# [Task]
Copy the data below word for word, keeping every line unchanged.

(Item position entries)
** start **

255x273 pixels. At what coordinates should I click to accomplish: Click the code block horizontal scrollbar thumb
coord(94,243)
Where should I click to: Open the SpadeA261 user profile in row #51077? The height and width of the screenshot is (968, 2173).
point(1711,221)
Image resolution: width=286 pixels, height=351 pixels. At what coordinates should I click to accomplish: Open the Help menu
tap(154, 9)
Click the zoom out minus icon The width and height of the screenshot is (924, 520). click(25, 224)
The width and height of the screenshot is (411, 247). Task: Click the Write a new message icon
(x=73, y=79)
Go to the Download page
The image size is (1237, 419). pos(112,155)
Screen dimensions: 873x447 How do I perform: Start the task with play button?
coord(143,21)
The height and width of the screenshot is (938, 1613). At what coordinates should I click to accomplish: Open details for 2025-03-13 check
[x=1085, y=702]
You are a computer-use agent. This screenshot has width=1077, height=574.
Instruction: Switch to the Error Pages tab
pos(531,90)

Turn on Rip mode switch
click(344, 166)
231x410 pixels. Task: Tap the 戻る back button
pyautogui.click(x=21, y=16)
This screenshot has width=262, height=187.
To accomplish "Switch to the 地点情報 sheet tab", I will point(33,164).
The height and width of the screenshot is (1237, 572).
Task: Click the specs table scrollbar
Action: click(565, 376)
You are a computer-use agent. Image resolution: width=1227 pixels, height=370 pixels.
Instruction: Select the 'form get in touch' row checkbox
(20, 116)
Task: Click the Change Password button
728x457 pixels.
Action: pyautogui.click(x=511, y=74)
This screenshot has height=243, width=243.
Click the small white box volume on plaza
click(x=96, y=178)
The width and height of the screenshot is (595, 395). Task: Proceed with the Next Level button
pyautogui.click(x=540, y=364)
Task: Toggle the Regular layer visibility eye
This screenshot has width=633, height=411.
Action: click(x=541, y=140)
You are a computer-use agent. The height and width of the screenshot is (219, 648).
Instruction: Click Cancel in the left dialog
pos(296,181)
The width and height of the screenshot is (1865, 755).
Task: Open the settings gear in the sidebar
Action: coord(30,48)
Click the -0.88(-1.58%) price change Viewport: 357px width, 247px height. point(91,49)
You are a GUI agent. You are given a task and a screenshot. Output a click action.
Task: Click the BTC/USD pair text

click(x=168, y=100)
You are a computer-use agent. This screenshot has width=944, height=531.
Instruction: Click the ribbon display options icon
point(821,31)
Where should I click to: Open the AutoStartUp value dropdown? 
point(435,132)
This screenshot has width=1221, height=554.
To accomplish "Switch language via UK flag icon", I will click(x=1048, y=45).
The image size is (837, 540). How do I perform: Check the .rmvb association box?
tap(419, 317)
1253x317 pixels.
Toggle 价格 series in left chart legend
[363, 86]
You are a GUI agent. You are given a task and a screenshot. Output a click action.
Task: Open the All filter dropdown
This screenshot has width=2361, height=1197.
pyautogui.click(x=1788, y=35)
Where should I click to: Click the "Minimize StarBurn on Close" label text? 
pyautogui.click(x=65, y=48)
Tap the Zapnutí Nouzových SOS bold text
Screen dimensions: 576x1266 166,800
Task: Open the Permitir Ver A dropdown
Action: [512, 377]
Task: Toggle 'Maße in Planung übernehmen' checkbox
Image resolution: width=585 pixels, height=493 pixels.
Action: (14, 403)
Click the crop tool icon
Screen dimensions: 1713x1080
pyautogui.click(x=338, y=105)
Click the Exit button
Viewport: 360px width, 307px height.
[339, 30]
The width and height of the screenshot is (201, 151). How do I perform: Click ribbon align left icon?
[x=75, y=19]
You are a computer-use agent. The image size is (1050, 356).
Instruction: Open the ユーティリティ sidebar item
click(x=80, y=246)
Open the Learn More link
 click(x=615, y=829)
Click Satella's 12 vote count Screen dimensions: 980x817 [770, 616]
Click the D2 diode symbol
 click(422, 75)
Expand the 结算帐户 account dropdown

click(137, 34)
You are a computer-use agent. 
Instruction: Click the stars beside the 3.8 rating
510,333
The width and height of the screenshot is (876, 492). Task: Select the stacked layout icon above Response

** end **

# [Correct answer]
255x273 pixels. At what coordinates should I click to accomplish: Click the code block horizontal scrollbar thumb
coord(94,243)
Where should I click to: Open the SpadeA261 user profile in row #51077? The height and width of the screenshot is (968, 2173).
point(1711,221)
Image resolution: width=286 pixels, height=351 pixels. At what coordinates should I click to accomplish: Open the Help menu
tap(154, 9)
Click the zoom out minus icon The width and height of the screenshot is (924, 520). click(25, 224)
The width and height of the screenshot is (411, 247). Task: Click the Write a new message icon
(x=73, y=79)
Go to the Download page
The image size is (1237, 419). pos(112,155)
Screen dimensions: 873x447 How do I perform: Start the task with play button?
coord(143,21)
The height and width of the screenshot is (938, 1613). At what coordinates should I click to accomplish: Open details for 2025-03-13 check
[x=1085, y=702]
You are a computer-use agent. This screenshot has width=1077, height=574.
Instruction: Switch to the Error Pages tab
pos(531,90)

Turn on Rip mode switch
click(344, 166)
231x410 pixels. Task: Tap the 戻る back button
pyautogui.click(x=21, y=16)
This screenshot has width=262, height=187.
To accomplish "Switch to the 地点情報 sheet tab", I will point(33,164).
The height and width of the screenshot is (1237, 572).
Task: Click the specs table scrollbar
Action: click(565, 376)
You are a computer-use agent. Image resolution: width=1227 pixels, height=370 pixels.
Instruction: Select the 'form get in touch' row checkbox
(20, 116)
Task: Click the Change Password button
728x457 pixels.
Action: pyautogui.click(x=511, y=74)
This screenshot has height=243, width=243.
Click the small white box volume on plaza
click(x=96, y=178)
The width and height of the screenshot is (595, 395). Task: Proceed with the Next Level button
pyautogui.click(x=540, y=364)
Task: Toggle the Regular layer visibility eye
This screenshot has width=633, height=411.
Action: click(x=541, y=140)
You are a computer-use agent. The height and width of the screenshot is (219, 648).
Instruction: Click Cancel in the left dialog
pos(296,181)
The width and height of the screenshot is (1865, 755).
Task: Open the settings gear in the sidebar
Action: coord(30,48)
Click the -0.88(-1.58%) price change Viewport: 357px width, 247px height. point(91,49)
You are a GUI agent. You are given a task and a screenshot. Output a click action.
Task: Click the BTC/USD pair text

click(x=168, y=100)
You are a computer-use agent. This screenshot has width=944, height=531.
Instruction: Click the ribbon display options icon
point(821,31)
Where should I click to: Open the AutoStartUp value dropdown? 
point(435,132)
This screenshot has width=1221, height=554.
To accomplish "Switch language via UK flag icon", I will click(x=1048, y=45).
The image size is (837, 540). How do I perform: Check the .rmvb association box?
tap(419, 317)
1253x317 pixels.
Toggle 价格 series in left chart legend
[363, 86]
You are a GUI agent. You are given a task and a screenshot. Output a click action.
Task: Open the All filter dropdown
This screenshot has width=2361, height=1197.
pyautogui.click(x=1788, y=35)
Where should I click to: Click the "Minimize StarBurn on Close" label text? 
pyautogui.click(x=65, y=48)
Tap the Zapnutí Nouzových SOS bold text
Screen dimensions: 576x1266 166,800
Task: Open the Permitir Ver A dropdown
Action: [512, 377]
Task: Toggle 'Maße in Planung übernehmen' checkbox
Image resolution: width=585 pixels, height=493 pixels.
Action: (14, 403)
Click the crop tool icon
Screen dimensions: 1713x1080
pyautogui.click(x=338, y=105)
Click the Exit button
Viewport: 360px width, 307px height.
[339, 30]
The width and height of the screenshot is (201, 151). How do I perform: Click ribbon align left icon?
[x=75, y=19]
You are a computer-use agent. The image size is (1050, 356).
Instruction: Open the ユーティリティ sidebar item
click(x=80, y=246)
Open the Learn More link
 click(x=615, y=829)
Click Satella's 12 vote count Screen dimensions: 980x817 [770, 616]
Click the D2 diode symbol
 click(422, 75)
Expand the 结算帐户 account dropdown

click(137, 34)
You are a computer-use agent. 
Instruction: Click the stars beside the 3.8 rating
510,333
The width and height of the screenshot is (876, 492). Task: Select the stacked layout icon above Response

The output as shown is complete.